Currently, competition is increasing for a finite pool of wood, as other sectors such as energy and construction increase their wood consumption. These pressures, alongside new regulations on deforestation and degradation, are expected to drive sustained cost increases, supply volatility, and higher compliance expenditure for companies that rely heavily on virgin wood to make paper packaging.

Companies that use credible certification systems, like Forest Stewardship Council (FSC) certified forest fibre, do so to reduce the risk of vital forests showing up in their supply chains. Between wildfires, tariffs, and forthcoming regulations like the European Union Deforestation Regulation, volumes of credibly certified wood are limited and heavily competed for, and will not be sufficient to absorb future demand growth.

So what can a company do to keep up with their own climate and sustainability commitments while ensuring a consistent supply of fibre for their paper packaging needs?

  1. Reduce reliance on virgin wood by diversifying fibre inputs. Increasing recycled paper content is an excellent option. As demand grows for recycled fibre, the scaling of circular and Next Gen alternatives made from agricultural residues that would normally be burned, like wheat straws will be a way to keep supply both secure and regulation compliant.
  2. De-risk remaining wood supply by ensuring any continued use of virgin wood is credibly certified, fully traceable, and screened for ecological and social risks, including impacts on Ancient and Endangered Forests or Indigenous Peoples and local communities.
  3. Plan for future shocks by integrating wood-related risks into scenario analysis and stress testing, and investing in more secure and future-proof inputs.

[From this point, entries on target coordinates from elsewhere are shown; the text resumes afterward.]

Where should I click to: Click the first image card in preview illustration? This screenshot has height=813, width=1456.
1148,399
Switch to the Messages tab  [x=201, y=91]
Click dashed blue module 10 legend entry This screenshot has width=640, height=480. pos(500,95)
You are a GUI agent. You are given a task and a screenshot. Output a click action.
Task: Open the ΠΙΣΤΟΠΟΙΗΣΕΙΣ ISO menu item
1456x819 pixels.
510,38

Next Gen: Thinking Outside the Box

By using agricultural residues and other Next Gen Solutions rather than forest fibre, brands can transform the traditional take-make-waste paper packaging model into one that is circular, resilient, and future-ready. Integrating these innovative fibres — alongside higher recycled content — reduces financial and operational risk while helping keep the world’s forests standing.

Fibre made from materials the world currently throws away, like agricultural residues, solve several problems at once. By using waste as a feedstock, they help reduce pollution, and by using agricultural by-products, new revenue streams are created for farmers and rural communities. Protecting forests is a happy bonus.

Safety First

As brands consider or investigate innovative new materials, ensuring that products will meet established standards around food contact is a top priority.

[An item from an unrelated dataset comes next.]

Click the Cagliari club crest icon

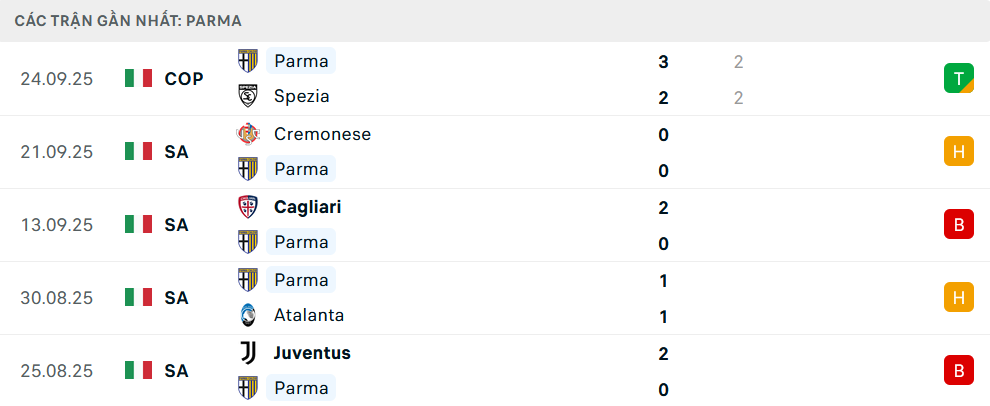[247, 207]
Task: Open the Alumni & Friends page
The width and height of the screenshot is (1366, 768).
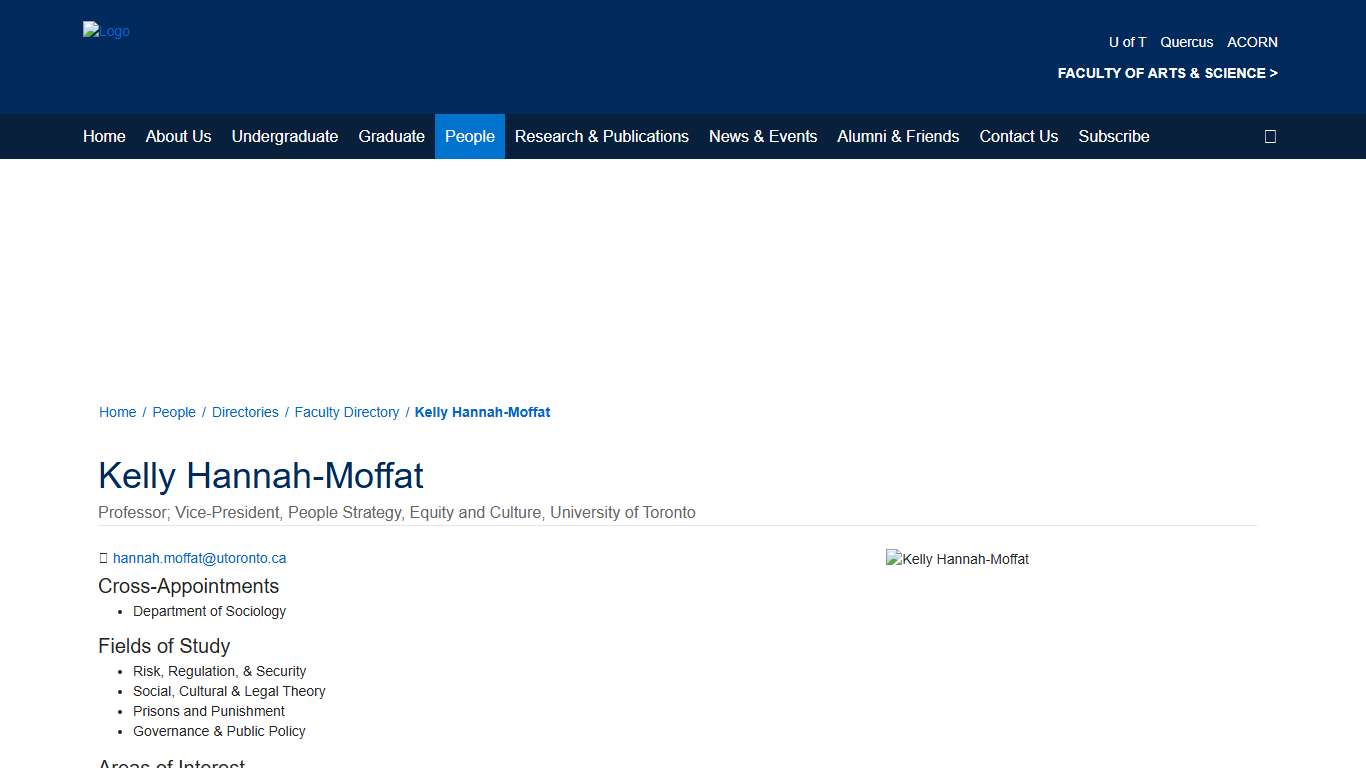Action: 898,136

Data shows that both recycled and Next Gen fibre-based packaging can be designed to meet the same food safety compliance standards as conventional wood-based packaging.

In the latest 2025 update to Canopy’s EcoPaper Database (EPD), there are 53 non-wood alternative fibre-based paper or paper packaging products that are either certified to be safe for food contact or claim compliance with at least one food contact safety regulation. These products are made from a range of feedstocks including sugarcane bagasse, sugar beet residue, cereal straws (wheat straw, rice straw, barley straw), wheat bran, wild grass, hemp, miscanthus, silphie, and bamboo.

Also from the latest EcoPaper Database update, there are 67 products marketed as food-safe verified that have at least some recycled content; 57 of those are 100% recycled content. These represent 29 producer companies, the majority of which have global manufacturing presence and availability.

Brands are right to be cautious, but Canopy’s analysis confirms that both recycled and Next Gen fibre-based packaging can be designed to meet food contact safety standards, offering a viable, low-carbon alternative to conventional materials.

Companies do not have to be limited to a false choice between plastic pollution and deforestation. By reducing overall fibre use, scaling recycled content, integrating Next Gen alternatives, and tightening requirements for any remaining virgin wood supply (credible certification, full traceability, and risk screening), brands can cut climate and biodiversity impacts while building a more resilient packaging strategy — reducing exposure to fibre price volatility and supply disruptions, and staying ahead of evolving deforestation and due-diligence legislation. Next Gen Solutions are a win-win for business and the planet.